Data extracted from a collection
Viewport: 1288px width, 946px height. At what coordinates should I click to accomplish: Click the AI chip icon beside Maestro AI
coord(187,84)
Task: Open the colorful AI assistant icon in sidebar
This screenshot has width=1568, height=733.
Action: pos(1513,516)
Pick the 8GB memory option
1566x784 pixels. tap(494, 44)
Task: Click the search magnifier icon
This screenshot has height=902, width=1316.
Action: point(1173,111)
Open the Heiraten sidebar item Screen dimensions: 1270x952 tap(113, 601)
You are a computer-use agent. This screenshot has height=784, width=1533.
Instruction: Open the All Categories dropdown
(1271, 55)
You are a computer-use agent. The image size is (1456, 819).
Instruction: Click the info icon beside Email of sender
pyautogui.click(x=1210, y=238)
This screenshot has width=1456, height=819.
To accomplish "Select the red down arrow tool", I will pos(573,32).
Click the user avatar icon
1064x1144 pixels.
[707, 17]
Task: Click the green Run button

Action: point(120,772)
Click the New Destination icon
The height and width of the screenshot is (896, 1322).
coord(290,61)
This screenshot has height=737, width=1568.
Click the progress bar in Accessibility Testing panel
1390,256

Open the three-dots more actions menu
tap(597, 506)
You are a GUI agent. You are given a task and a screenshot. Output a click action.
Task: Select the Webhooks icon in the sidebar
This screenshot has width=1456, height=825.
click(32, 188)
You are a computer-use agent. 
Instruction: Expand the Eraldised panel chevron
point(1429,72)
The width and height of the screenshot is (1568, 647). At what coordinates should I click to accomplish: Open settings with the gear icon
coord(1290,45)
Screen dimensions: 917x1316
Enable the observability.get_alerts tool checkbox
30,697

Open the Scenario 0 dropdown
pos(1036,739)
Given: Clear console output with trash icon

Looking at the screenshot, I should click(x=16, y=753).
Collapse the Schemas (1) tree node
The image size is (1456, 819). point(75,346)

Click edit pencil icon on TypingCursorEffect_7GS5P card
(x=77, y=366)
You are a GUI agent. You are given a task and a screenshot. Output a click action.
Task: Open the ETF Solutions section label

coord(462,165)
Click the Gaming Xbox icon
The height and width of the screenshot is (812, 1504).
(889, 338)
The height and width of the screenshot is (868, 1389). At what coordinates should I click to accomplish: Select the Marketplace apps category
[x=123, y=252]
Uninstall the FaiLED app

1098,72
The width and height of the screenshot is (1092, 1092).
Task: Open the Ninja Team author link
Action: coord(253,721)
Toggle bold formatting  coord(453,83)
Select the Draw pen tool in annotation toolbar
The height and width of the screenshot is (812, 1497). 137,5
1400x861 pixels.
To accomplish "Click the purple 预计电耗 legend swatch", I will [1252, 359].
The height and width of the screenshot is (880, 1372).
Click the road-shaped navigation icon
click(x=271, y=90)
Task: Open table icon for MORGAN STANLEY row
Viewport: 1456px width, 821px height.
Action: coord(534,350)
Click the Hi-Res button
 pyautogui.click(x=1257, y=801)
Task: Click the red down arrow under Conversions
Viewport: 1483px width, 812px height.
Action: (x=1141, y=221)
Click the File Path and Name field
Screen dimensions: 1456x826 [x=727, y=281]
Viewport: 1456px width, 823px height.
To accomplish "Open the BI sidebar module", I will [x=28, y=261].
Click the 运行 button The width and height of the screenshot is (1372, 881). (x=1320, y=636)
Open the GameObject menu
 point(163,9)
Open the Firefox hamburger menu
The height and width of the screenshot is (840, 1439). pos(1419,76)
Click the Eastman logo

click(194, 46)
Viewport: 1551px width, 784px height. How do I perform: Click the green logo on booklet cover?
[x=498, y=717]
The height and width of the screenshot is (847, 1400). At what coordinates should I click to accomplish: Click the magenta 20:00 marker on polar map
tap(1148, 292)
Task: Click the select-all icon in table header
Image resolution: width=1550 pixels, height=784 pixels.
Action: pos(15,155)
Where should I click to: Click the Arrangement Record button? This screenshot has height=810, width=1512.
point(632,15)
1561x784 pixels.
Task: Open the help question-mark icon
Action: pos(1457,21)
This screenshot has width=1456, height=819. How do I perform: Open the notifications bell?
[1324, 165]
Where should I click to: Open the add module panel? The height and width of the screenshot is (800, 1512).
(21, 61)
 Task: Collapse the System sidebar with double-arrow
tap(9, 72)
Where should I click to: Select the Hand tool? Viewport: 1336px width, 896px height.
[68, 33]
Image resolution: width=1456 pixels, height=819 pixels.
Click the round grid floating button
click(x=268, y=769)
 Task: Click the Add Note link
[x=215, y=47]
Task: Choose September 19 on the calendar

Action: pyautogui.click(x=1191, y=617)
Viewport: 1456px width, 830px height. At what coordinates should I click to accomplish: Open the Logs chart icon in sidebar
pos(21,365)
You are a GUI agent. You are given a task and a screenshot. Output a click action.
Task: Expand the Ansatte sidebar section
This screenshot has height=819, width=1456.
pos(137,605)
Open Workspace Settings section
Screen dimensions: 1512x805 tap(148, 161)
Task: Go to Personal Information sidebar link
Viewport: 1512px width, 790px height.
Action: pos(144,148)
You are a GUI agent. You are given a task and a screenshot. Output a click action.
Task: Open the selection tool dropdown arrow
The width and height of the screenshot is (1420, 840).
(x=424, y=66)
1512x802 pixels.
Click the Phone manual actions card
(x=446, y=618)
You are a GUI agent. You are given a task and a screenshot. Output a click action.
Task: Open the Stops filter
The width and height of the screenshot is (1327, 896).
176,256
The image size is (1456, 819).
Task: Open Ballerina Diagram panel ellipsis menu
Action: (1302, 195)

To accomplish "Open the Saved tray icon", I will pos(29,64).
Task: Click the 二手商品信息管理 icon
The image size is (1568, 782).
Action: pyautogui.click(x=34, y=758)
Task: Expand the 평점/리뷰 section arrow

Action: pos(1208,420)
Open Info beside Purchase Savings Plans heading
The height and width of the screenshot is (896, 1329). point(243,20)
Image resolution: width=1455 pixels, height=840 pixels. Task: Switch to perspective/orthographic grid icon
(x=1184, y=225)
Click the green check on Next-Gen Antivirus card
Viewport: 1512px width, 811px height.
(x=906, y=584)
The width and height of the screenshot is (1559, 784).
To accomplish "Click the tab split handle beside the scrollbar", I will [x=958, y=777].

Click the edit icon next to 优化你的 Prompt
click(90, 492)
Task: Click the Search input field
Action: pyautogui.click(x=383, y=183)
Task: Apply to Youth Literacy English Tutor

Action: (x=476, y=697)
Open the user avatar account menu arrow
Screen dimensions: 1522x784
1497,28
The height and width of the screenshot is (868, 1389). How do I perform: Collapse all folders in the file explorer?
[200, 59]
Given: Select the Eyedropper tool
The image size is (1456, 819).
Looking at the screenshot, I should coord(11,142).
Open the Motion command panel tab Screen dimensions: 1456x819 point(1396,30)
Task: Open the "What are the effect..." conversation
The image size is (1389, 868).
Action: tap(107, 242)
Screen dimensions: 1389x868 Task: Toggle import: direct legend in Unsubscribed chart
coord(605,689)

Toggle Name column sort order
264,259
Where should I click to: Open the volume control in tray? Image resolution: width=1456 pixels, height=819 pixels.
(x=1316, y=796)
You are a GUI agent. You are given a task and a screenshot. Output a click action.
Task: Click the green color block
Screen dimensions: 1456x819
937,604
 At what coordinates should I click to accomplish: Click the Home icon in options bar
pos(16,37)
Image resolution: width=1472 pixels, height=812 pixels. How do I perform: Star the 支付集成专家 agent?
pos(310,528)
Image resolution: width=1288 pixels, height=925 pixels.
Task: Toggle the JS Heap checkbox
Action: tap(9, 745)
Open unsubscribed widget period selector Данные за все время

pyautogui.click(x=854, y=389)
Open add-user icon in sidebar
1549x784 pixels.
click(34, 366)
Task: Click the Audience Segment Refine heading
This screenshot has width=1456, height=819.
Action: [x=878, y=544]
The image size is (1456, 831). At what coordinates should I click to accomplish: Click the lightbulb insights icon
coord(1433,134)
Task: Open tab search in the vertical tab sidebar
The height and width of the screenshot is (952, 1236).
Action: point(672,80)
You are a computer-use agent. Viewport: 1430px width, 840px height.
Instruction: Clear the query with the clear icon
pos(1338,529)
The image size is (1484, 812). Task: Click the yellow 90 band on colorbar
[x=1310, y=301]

YOUR TASK
Report each line in the preceding entries that holds the string "table".

ANSWER TO THIS PROBLEM
Task: Open table icon for MORGAN STANLEY row
Task: Click the select-all icon in table header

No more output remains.